There is a dangerously false depiction of the stereotypical man who harms women. It is not only men who say they hate women who are capable of assault, but also those who claim to love and respect them. This is not to say that every man who claims to respect women is lying. However, every man, especially those that are cisgender, heterosexual, white, and of higher socioeconomic status, exists in a system of hegemonic masculinity that gives them power. All men know they hold this power: what differentiates them is their choice to exert it on women or not. Some always will, while some never will. But, there are other men who don’t, but only until they reach their breaking point. These men are arguably the most dangerous because they deceive you into thinking they’re safe.

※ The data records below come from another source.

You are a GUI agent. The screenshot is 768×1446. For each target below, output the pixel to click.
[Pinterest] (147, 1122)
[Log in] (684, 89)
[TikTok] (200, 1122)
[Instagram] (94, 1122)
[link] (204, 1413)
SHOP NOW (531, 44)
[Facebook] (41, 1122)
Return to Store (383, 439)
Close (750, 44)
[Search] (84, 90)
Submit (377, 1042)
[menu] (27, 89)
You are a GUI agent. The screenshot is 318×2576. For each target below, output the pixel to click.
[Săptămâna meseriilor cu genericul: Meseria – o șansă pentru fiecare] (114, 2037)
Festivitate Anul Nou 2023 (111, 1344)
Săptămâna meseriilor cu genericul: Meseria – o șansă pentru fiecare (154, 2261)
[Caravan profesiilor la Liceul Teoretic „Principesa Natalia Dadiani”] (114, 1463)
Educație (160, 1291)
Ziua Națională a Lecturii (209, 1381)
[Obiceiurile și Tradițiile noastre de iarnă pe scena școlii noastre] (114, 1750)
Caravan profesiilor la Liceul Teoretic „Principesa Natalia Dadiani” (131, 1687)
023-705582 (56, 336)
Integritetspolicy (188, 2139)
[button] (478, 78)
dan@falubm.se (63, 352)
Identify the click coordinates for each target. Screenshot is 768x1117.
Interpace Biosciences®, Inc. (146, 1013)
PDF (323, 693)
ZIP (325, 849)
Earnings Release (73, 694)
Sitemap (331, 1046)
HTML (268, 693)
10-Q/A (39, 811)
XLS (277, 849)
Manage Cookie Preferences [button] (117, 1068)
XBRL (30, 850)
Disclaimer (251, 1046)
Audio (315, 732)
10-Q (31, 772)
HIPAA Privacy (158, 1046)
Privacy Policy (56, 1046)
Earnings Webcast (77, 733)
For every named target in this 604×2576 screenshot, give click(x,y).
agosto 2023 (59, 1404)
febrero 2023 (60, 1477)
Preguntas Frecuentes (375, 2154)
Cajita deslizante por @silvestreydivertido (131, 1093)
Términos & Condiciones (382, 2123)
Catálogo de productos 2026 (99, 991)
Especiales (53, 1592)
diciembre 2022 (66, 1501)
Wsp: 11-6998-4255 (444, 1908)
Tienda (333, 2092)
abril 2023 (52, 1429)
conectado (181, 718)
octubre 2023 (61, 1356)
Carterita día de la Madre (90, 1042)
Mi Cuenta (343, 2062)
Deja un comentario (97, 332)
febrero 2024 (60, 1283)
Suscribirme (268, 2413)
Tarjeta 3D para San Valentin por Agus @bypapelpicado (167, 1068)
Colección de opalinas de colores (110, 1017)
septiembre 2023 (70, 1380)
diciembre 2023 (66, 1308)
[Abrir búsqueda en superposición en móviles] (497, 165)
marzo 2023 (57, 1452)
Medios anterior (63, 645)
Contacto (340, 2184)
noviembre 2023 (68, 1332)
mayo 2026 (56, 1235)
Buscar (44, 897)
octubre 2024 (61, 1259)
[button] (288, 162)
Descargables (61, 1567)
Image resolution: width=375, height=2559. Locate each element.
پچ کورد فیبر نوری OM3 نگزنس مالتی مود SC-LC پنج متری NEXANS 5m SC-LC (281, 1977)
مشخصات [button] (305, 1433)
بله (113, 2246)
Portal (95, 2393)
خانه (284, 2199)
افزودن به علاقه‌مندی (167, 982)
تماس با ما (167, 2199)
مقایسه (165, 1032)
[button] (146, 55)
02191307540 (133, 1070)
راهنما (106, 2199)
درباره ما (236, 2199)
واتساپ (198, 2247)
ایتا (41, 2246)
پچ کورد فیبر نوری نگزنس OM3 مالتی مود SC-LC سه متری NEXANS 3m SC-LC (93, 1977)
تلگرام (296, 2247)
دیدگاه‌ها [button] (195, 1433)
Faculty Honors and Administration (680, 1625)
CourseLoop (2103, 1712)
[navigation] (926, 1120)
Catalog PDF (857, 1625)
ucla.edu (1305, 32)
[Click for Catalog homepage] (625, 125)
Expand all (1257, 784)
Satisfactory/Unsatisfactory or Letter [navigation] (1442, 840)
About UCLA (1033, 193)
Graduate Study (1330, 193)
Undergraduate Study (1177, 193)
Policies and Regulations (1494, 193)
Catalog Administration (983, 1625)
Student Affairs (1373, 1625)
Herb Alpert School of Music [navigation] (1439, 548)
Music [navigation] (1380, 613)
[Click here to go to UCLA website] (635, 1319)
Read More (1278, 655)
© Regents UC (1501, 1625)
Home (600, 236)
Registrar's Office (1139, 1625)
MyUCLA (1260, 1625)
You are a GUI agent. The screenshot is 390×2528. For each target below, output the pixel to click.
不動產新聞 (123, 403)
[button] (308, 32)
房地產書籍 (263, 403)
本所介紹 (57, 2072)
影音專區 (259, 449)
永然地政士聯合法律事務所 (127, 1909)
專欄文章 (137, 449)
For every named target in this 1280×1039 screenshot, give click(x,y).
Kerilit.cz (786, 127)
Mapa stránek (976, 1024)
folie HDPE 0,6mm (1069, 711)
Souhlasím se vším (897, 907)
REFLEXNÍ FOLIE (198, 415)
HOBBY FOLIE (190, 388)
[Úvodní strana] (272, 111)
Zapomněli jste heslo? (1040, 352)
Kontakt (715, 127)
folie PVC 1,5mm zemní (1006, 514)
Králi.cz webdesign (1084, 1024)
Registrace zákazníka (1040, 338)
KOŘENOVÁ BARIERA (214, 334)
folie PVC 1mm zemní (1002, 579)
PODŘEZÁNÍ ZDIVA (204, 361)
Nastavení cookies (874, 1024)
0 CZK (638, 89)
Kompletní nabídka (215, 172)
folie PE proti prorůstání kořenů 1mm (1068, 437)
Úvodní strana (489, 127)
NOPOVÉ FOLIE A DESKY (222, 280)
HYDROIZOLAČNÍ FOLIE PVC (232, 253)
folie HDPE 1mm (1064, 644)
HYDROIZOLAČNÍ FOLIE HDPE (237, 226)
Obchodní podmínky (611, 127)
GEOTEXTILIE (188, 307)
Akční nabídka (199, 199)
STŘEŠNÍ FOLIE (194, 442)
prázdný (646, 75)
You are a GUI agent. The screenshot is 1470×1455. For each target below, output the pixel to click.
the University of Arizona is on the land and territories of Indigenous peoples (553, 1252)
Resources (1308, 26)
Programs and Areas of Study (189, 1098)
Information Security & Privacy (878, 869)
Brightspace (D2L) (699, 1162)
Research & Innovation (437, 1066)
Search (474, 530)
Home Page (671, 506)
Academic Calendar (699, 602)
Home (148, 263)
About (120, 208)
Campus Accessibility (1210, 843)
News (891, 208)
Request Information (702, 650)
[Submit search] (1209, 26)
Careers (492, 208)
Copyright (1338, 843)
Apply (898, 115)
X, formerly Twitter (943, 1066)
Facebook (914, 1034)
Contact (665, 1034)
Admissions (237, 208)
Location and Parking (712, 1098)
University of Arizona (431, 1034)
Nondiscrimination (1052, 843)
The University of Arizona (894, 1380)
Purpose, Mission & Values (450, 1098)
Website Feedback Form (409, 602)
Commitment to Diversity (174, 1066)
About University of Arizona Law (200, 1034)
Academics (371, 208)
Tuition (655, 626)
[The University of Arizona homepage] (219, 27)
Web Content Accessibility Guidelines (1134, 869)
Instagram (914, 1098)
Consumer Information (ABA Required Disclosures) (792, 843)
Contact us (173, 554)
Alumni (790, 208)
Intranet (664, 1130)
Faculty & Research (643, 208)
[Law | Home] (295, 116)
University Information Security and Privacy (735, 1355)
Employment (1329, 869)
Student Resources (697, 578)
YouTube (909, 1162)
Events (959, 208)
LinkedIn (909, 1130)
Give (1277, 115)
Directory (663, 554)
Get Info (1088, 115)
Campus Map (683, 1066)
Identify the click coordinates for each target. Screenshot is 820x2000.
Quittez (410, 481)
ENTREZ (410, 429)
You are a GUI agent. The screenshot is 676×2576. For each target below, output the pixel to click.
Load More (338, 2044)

My situation could have been avoided. Perhaps if he and I never met, this wouldn’t have happened. But it might have happened to someone else. How many other girls have already experienced coercion, or other forms of assault? Reducing instances of assault can be accomplished by reforming America’s sex education. It currently fails to teach students about the range of sexual assault, consent, and what a healthy relationship looks like. Even when these concepts are touched on, they are largely presented through a heteronormative lens. There must be a wider conversation about what healthy sex looks like for different types of people. Since the systems that provide men with power cannot be dismantled anytime soon, sex education must make men aware of the power they hold and their ability to use it negatively. Perhaps then, positive change can occur.




[1]Sharon G. Smith et al., “National Intimate Partner and Sexual Violence Survey: 2015 Data Brief - Updated Release” (national survey, Atlanta, GA: National Center for Injury Prevention and Control, Centers for Disease Control and Prevention, 2018), 2.